Dataset entries:
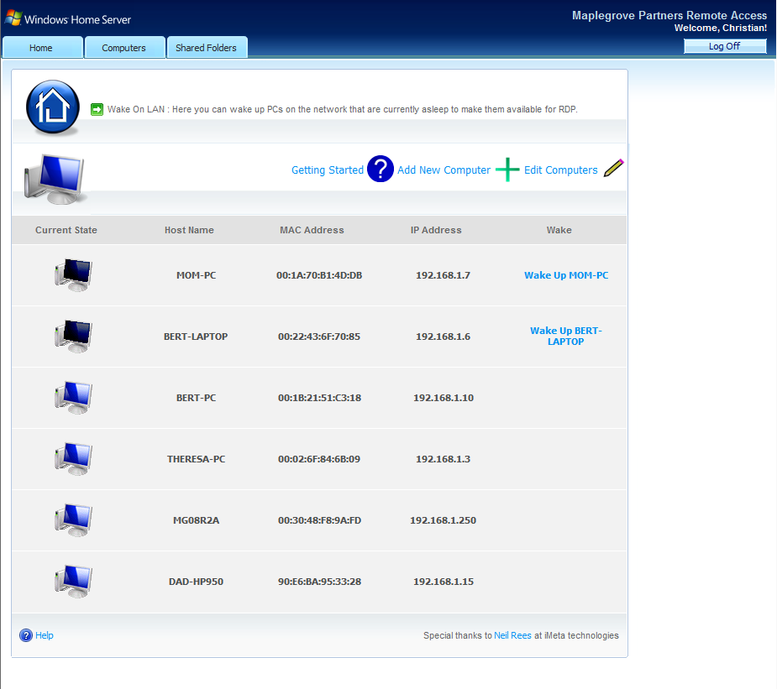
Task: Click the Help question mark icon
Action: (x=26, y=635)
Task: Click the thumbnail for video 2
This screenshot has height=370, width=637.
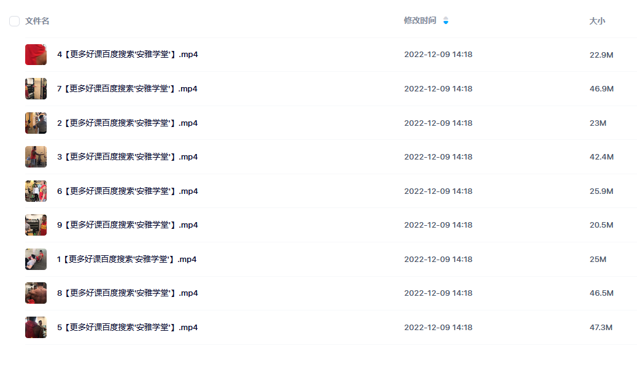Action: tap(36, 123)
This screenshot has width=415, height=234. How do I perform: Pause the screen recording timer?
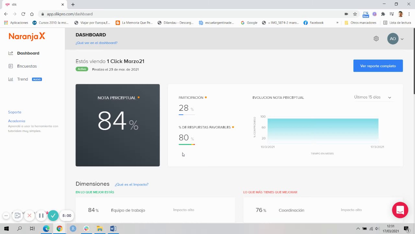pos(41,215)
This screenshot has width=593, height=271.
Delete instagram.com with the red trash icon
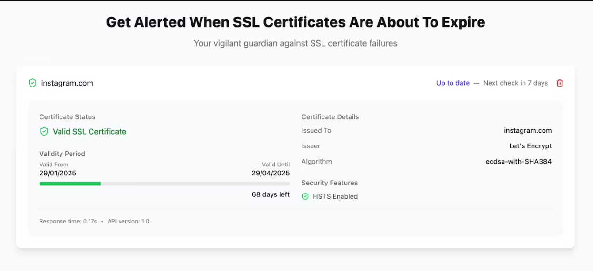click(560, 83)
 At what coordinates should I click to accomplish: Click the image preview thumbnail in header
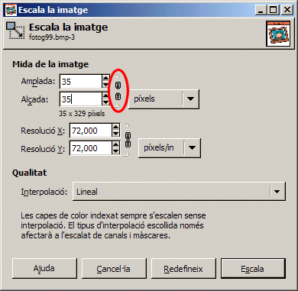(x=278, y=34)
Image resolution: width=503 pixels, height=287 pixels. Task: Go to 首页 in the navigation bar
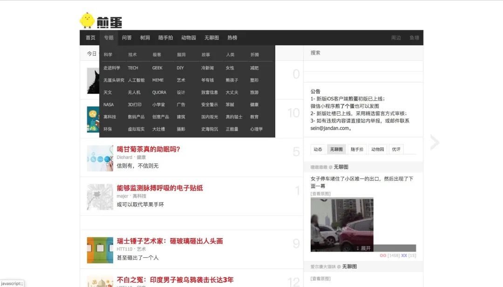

EXERCISE AIM:
Write out the lines beginning at the line with "Task: Click the thumbnail for video 2" and ending at the last line of the entries. Include no pictures.

SOLUTION:
Task: Click the thumbnail for video 2
This screenshot has height=370, width=637.
Action: tap(36, 123)
This screenshot has width=415, height=234. How do I perform: Pause the screen recording timer?
pos(41,215)
This screenshot has width=593, height=271.
Delete instagram.com with the red trash icon
click(560, 83)
 At what coordinates should I click to accomplish: Click the image preview thumbnail in header
(x=278, y=34)
Image resolution: width=503 pixels, height=287 pixels. Task: Go to 首页 in the navigation bar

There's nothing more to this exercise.